Em um cenário cada vez mais complexo de fraudes financeiras, um tema recorrente nos tribunais brasileiros é a responsabilidade das instituições bancárias em casos de golpes. Recentemente, decisões têm reforçado que, na ausência de transações financeiras incompatíveis com o perfil do cliente, o banco pode ser eximido da responsabilidade pelo popular “golpe da falsa central”. Este artigo do Amplo Jurídico explora os detalhes e as implicações dessa interpretação.
Entendendo o Golpe da Falsa Central
O golpe da falsa central é uma tática de engenharia social sofisticada, onde criminosos se passam por funcionários de instituições financeiras, geralmente da área de segurança ou suporte técnico.
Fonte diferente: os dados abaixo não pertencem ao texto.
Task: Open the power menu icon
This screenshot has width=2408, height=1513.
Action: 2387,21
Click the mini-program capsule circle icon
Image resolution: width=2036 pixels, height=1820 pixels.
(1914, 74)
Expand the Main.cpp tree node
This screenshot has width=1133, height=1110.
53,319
Eles entram em contato com a vítima, muitas vezes munidos de informações pessoais prévias, como nome completo e CPF, o que confere maior credibilidade à fraude.
A narrativa padrão envolve a comunicação de uma suposta tentativa de compra ou movimentação atípica na conta da vítima. Sob o pretexto de “cancelar” ou “verificar” a transação fraudulenta, os golpistas induzem a vítima a fornecer dados sensíveis, como senhas, códigos de segurança ou a realizar transferências para contas de terceiros, supostamente para “proteger” o patrimônio.
A Posição dos Tribunais e a Não Responsabilidade do Banco
A tese central que tem prevalecido em diversas instâncias judiciais é que, para a responsabilização do banco, é fundamental que a fraude tenha sido facilitada por alguma falha de segurança da própria instituição ou pela realização de transações que destoam completamente do histórico e perfil do cliente. No caso específico do golpe da falsa central, se a vítima, ludibriada pelos criminosos, fornece suas senhas e autoriza operações, e estas operações não apresentam características de incompatibilidade flagrante com seu perfil de consumo e movimentação bancária, o entendimento é que a falha reside primariamente na atuação do cliente, e não em uma deficiência do sistema bancário.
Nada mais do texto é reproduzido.